CO Popular – Mato Grosso tem na logística o seu maior gargalo de desenvolvimento. O que o senhor considera fazer no Senado para ajudar a resolver o problema e destravar o crescimento do estado?

Rui Prado – Realmente a logística de transporte em nosso estado é péssima. Precisamos de investimentos pesados, principalmente, na ampliação da rede de ferrovias como a Ferronorte e a construção da Ferrovia de Integração dói Centro-Oeste (Fico), bem como a implantação efetiva de hidrovias como s do Paraguai/Paraná e Teles Pires/Tapajó. Nós sabemos que será preciso um grande esforço para vencer as resistências que existem contra os investimentos na diversificação do sistema de transportes de cargas no país, hoje baseado principalmente transporte rodoviário, que é mais caro, mais seguro e por estradas muito ruins, esburacadas e extremamente perigosas. Há falta de vontade política para que investimentos em ferrovias e hidrovias  aconteçam, O momento, no entanto, é favorável para amarrarmos, politicamente com nossos aliados em nível nacional, compromissos com a implantação de um programa de investimentos consistentes para dotar o Brasil, e Mato Grosso de um sistema verdadeiramente intermodal de transporte, integrando os modelos rodoviário, ferroviário e hidroviário.

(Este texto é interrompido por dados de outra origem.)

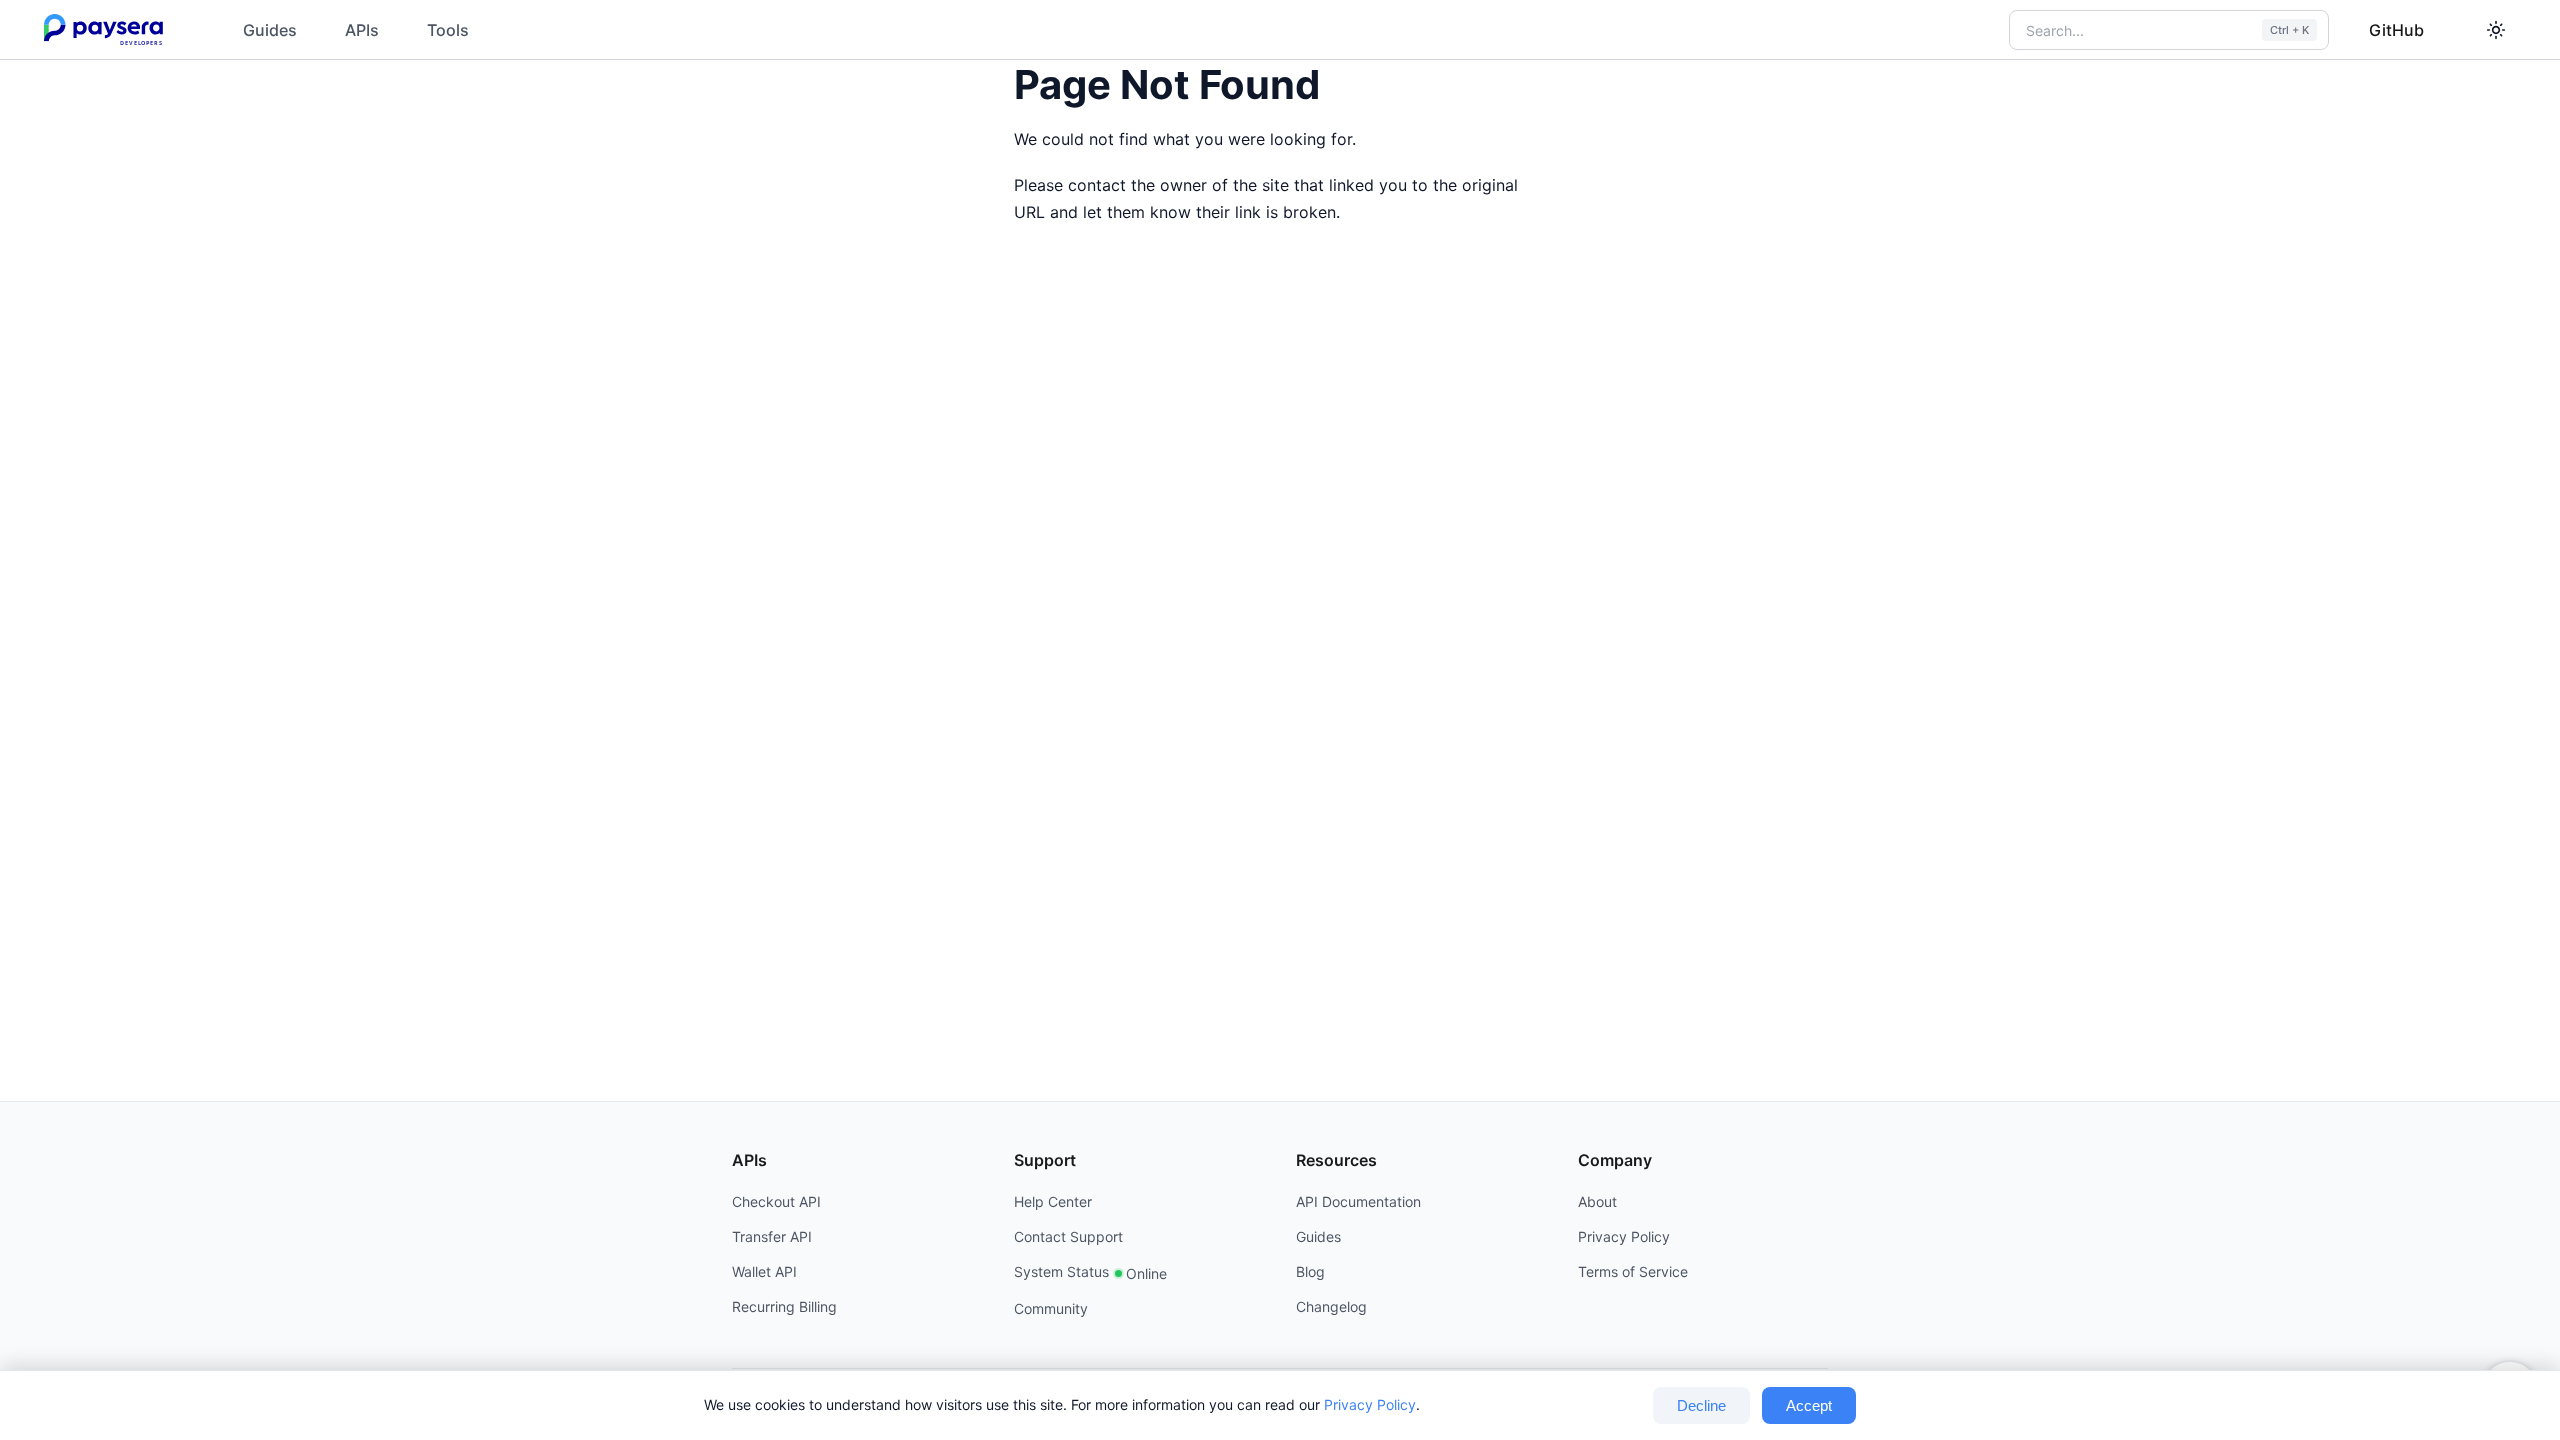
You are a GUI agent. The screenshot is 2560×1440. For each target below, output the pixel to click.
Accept (1809, 1405)
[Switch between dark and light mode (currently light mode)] (2496, 30)
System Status (1090, 1272)
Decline (1701, 1405)
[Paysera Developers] (107, 30)
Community (1051, 1308)
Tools (448, 30)
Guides (270, 30)
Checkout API (776, 1201)
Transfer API (772, 1236)
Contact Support (1068, 1236)
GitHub (2396, 30)
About (1597, 1201)
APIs (362, 30)
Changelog (1331, 1306)
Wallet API (764, 1271)
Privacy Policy (1370, 1404)
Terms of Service (1633, 1271)
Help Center (1053, 1201)
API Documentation (1358, 1201)
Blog (1310, 1271)
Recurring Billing (784, 1306)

CO Popular – Outro tema polêmico que, necessariamente, deverá ser tratado no Congresso Nacional na próxima legislatura, e pelo senhor, caso vença a eleição para o Senado é a questão da criação e ampliação das reservas indígenas. O senhor vai defender o fim destes processos?

Rui Prado – A questão indígena é uma das mais delicadas, e sérias, que o Brasil precisa tratar e resolver de forma definitiva. Sou a favor de que os critérios para a criação e a ampliação de áreas indígenas seja sim, revistos. Hoje o problema dos indígenas brasileiros não é a falta da terra para viverem em paz, mas, a política equivocada que os fazem depender inteiramente da Funai para tudo. O que os nossos indígenas precisam não é de mais terra, seja em Mato Grosso ou em qualquer outro estado. Os índios precisam é de uma política que lhes assegure de fato, a plena cidadania, tratamento adequado à sua saúde, condições para que obtenham seu sustento em suas reservas, que sejam tratados com dignidade e respeito. É absurda as condições degradantes a que os indígenas são relegados hoje pela Funai. Isso sim, precisa mudar.

CO Popular – O senhor, caso seja eleito, pretende propor mudanças ao novo Código Florestal brasileiro?

Rui Prado – O novo Código Ambiental Brasileiro trouxe avanços, mas, ainda é um marco legal que precisa ser aprimorado. Sim, vou trabalhar para melhorar o sistema legal na área ambiental. Tenho consciência de que precisamos sim, proteger nossas florestas, nossos biomas e mananciais. Mas, também temos a convicção de que as leis ambientais não podem travar o desenvolvimento do país, estrangular o setor produtivo e impedir o homem do campo de ganhar seu pão e prosperar na terra que é sua.